Extract provided:
=== Begin Enclosure ===

John Alan Turner

Writer, Theologian, Consultant, Speaker, Teacher

Let Me Explain

To all my friends who may (or may not) have noticed me acting a little more strangely than normal (which is saying something), I should explain. For the past few months I've been experiencing a lot of discomfort in my throat. At first I thought it was just a common cold or perhaps strep, but it never went away. And it felt different. It was more painful than simply irritating -- more of an ache than a burn. Some nights the pain would wake me up. It left me with terrible "cottonmouth", and it kept getting progressively worse. One Sunday I was speaking at a church and thought I might actually have to stop mid-sermon. It was that bad.

So, I made an appointment with an ENT near my house, thinking it may be nodes or tonsillitis or something along those lines -- perhaps even my own overactive imagination. The doctor was very kind and reassuring until she looked in there. Her voice barely betrayed her when she said, "I'm PRETTY sure it's not cancer, but I'd like to go ahead and just rule that out."

Yes. Yes, let's do that.

So, we ran tubes up my nose and down my throat into my esophagus -- not what I had in mind for that day. Samples were taken. Lab tests were performed. I waited the requisite 48-72 hours. And I got that terrible phone call, "The doctor would like you to come in to discuss the results of your tests." I know the phone call went on for a few minutes after that, but -- honestly -- it all turned to white noise then.

I went in the next day and got a long explanation of what all was connected and what was disconnected, which symptoms were most concerning, and which symptoms were probably nothing. I saw charts and diagrams and heard about medications that have lots of Xs and Ls and Zs in them. In the end, what I got was the most frustrating diagnosis imaginable: inconclusive. Something was definitely wrong. Something strange was occurring in the cellular structure, the cell walls near the top of my esophagus showed something irregular. But they just couldn't get a consistent read on what precisely was going on.

So...more tests and more probing. And the introduction of meds -- anti-inflammatory and anti-reflux. And the promise that on the next visit -- once the meds have had a chance to work their magic -- we'll figure it out.

On my next visit, however, things had actually gotten worse. I was more swollen. So swollen, in fact, that they couldn't get the endoscopy down where it needed to go, and I could see that everyone was a little alarmed at this. We tried everything, but that little probe with a camera on it wouldn't go down far enough. They told me they were taking extra precautions because they know I make my living talking to people. They wanted to make absolutely sure.

=== End Enclosure ===

Work order 1:
Answer these from the post:
(a) What did the writer first think was causing the throat discomfort?
(b) How long did the writer wait for the lab test results?
(c) Which two kinds of medication were introduced after the first diagnosis?
Work order 2:
In one to three sentences, explain why the doctors said they were taking extra precautions, according to the post.
Work order 3:
Please write out a passage of the post, beginning at the words "So...more tests and" and stopping after the words "figure it out.".

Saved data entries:
=== Begin Enclosure ===

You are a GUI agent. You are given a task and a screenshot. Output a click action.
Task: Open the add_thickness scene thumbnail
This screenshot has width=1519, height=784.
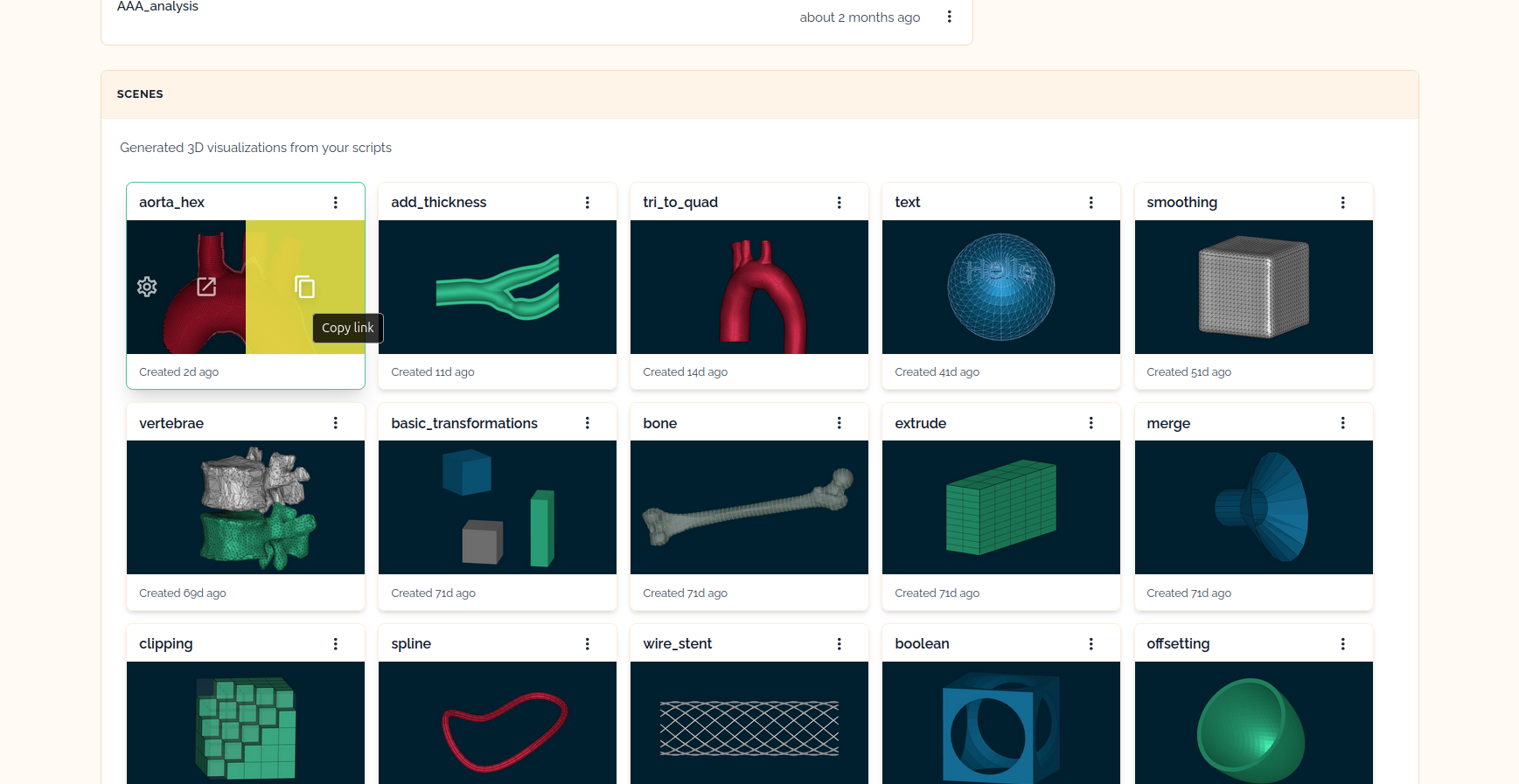tap(497, 287)
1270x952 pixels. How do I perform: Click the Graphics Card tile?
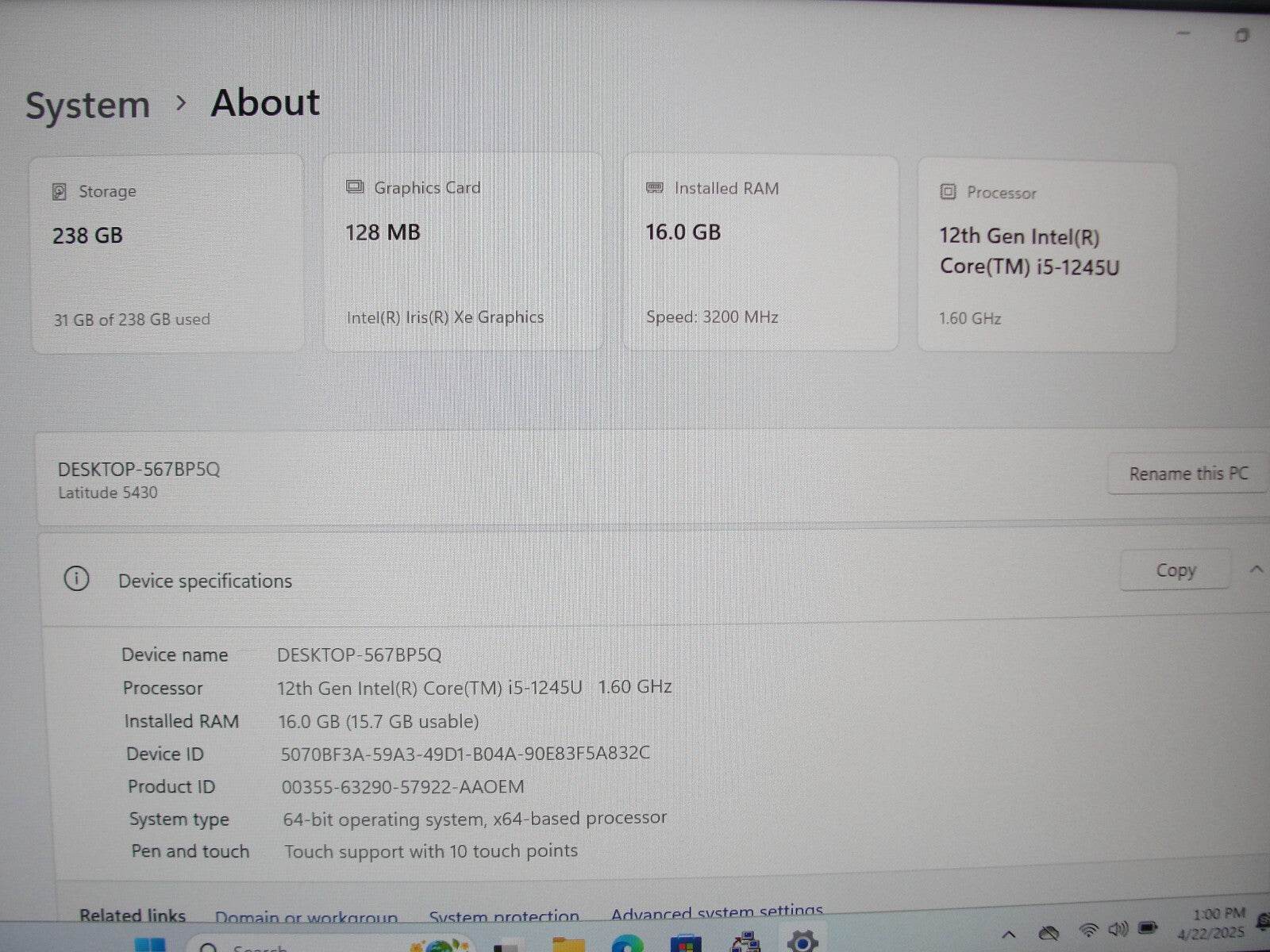pyautogui.click(x=463, y=252)
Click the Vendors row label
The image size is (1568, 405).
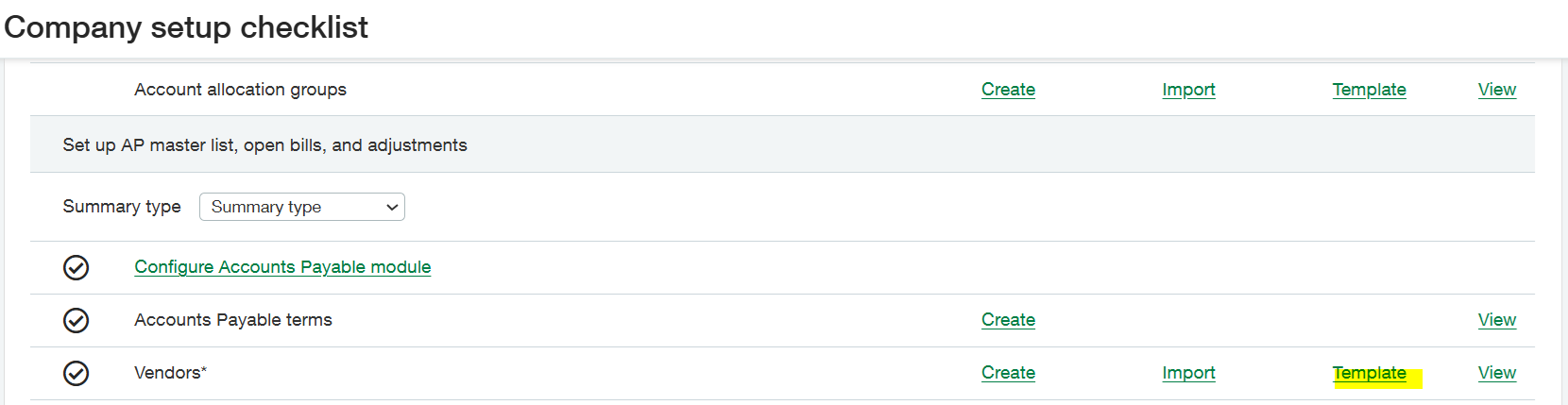click(x=170, y=373)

=== End Enclosure ===

Problem solution 1:
(a) A common cold or perhaps strep.
(b) The requisite 48-72 hours.
(c) Anti-inflammatory and anti-reflux medications.

Problem solution 2:
They were taking extra precautions because they knew the writer makes a living talking to people. They wanted to make absolutely sure of what was going on.

Problem solution 3:
So...more tests and more probing. And the introduction of meds -- anti-inflammatory and anti-reflux. And the promise that on the next visit -- once the meds have had a chance to work their magic -- we'll figure it out.